Prompt: Format the lines below as a Markdown table with the columns Row and Line, one row per line, omitting blank lines.

(Records of locating words and elements)

* * *

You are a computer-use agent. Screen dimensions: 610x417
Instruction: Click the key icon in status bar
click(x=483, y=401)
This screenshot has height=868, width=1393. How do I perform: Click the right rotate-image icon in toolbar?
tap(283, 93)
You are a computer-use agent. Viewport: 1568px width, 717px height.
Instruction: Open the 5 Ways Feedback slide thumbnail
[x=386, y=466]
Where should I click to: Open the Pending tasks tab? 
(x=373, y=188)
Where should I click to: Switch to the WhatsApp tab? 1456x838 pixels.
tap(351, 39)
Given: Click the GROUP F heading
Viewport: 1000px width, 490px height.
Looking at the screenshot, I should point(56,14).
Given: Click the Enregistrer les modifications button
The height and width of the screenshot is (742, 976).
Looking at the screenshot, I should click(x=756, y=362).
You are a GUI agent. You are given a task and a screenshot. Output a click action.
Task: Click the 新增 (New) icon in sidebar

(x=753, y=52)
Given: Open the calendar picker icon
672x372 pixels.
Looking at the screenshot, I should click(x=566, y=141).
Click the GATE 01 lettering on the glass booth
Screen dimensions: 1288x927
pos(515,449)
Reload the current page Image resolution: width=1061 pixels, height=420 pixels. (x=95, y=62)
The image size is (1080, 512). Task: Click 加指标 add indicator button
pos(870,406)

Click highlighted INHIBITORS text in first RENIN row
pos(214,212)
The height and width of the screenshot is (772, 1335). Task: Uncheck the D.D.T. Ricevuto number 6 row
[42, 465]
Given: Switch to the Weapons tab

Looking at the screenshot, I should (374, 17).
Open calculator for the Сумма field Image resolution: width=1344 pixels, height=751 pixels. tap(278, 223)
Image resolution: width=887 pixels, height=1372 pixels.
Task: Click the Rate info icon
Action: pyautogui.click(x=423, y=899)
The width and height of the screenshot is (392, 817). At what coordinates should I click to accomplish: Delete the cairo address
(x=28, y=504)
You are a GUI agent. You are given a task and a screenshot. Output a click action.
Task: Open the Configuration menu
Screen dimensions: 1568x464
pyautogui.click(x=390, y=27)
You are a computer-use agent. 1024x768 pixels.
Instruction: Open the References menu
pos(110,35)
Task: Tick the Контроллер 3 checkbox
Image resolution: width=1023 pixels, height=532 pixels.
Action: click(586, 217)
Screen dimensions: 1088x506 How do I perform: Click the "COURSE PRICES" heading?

* * *

Final result:
| Row | Line |
|---|---|
| 1 | You are a computer-use agent. Screen dimensions: 610x417 |
| 2 | Instruction: Click the key icon in status bar |
| 3 | click(x=483, y=401) |
| 4 | This screenshot has height=868, width=1393. How do I perform: Click the right rotate-image icon in toolbar? |
| 5 | tap(283, 93) |
| 6 | You are a computer-use agent. Viewport: 1568px width, 717px height. |
| 7 | Instruction: Open the 5 Ways Feedback slide thumbnail |
| 8 | [x=386, y=466] |
| 9 | Where should I click to: Open the Pending tasks tab?  |
| 10 | (x=373, y=188) |
| 11 | Where should I click to: Switch to the WhatsApp tab? 1456x838 pixels. |
| 12 | tap(351, 39) |
| 13 | Given: Click the GROUP F heading |
| 14 | Viewport: 1000px width, 490px height. |
| 15 | Looking at the screenshot, I should point(56,14). |
| 16 | Given: Click the Enregistrer les modifications button |
| 17 | The height and width of the screenshot is (742, 976). |
| 18 | Looking at the screenshot, I should click(x=756, y=362). |
| 19 | You are a GUI agent. You are given a task and a screenshot. Output a click action. |
| 20 | Task: Click the 新增 (New) icon in sidebar |
| 21 | (x=753, y=52) |
| 22 | Given: Open the calendar picker icon |
| 23 | 672x372 pixels. |
| 24 | Looking at the screenshot, I should click(x=566, y=141). |
| 25 | Click the GATE 01 lettering on the glass booth |
| 26 | Screen dimensions: 1288x927 |
| 27 | pos(515,449) |
| 28 | Reload the current page Image resolution: width=1061 pixels, height=420 pixels. (x=95, y=62) |
| 29 | The image size is (1080, 512). Task: Click 加指标 add indicator button |
| 30 | pos(870,406) |
| 31 | Click highlighted INHIBITORS text in first RENIN row |
| 32 | pos(214,212) |
| 33 | The height and width of the screenshot is (772, 1335). Task: Uncheck the D.D.T. Ricevuto number 6 row |
| 34 | [42, 465] |
| 35 | Given: Switch to the Weapons tab |
| 36 | Looking at the screenshot, I should (374, 17). |
| 37 | Open calculator for the Сумма field Image resolution: width=1344 pixels, height=751 pixels. tap(278, 223) |
| 38 | Image resolution: width=887 pixels, height=1372 pixels. |
| 39 | Task: Click the Rate info icon |
| 40 | Action: pyautogui.click(x=423, y=899) |
| 41 | The width and height of the screenshot is (392, 817). At what coordinates should I click to accomplish: Delete the cairo address |
| 42 | (x=28, y=504) |
| 43 | You are a GUI agent. You are given a task and a screenshot. Output a click action. |
| 44 | Task: Open the Configuration menu |
| 45 | Screen dimensions: 1568x464 |
| 46 | pyautogui.click(x=390, y=27) |
| 47 | You are a computer-use agent. 1024x768 pixels. |
| 48 | Instruction: Open the References menu |
| 49 | pos(110,35) |
| 50 | Task: Tick the Контроллер 3 checkbox |
| 51 | Image resolution: width=1023 pixels, height=532 pixels. |
| 52 | Action: click(586, 217) |
| 53 | Screen dimensions: 1088x506 How do I perform: Click the "COURSE PRICES" heading? |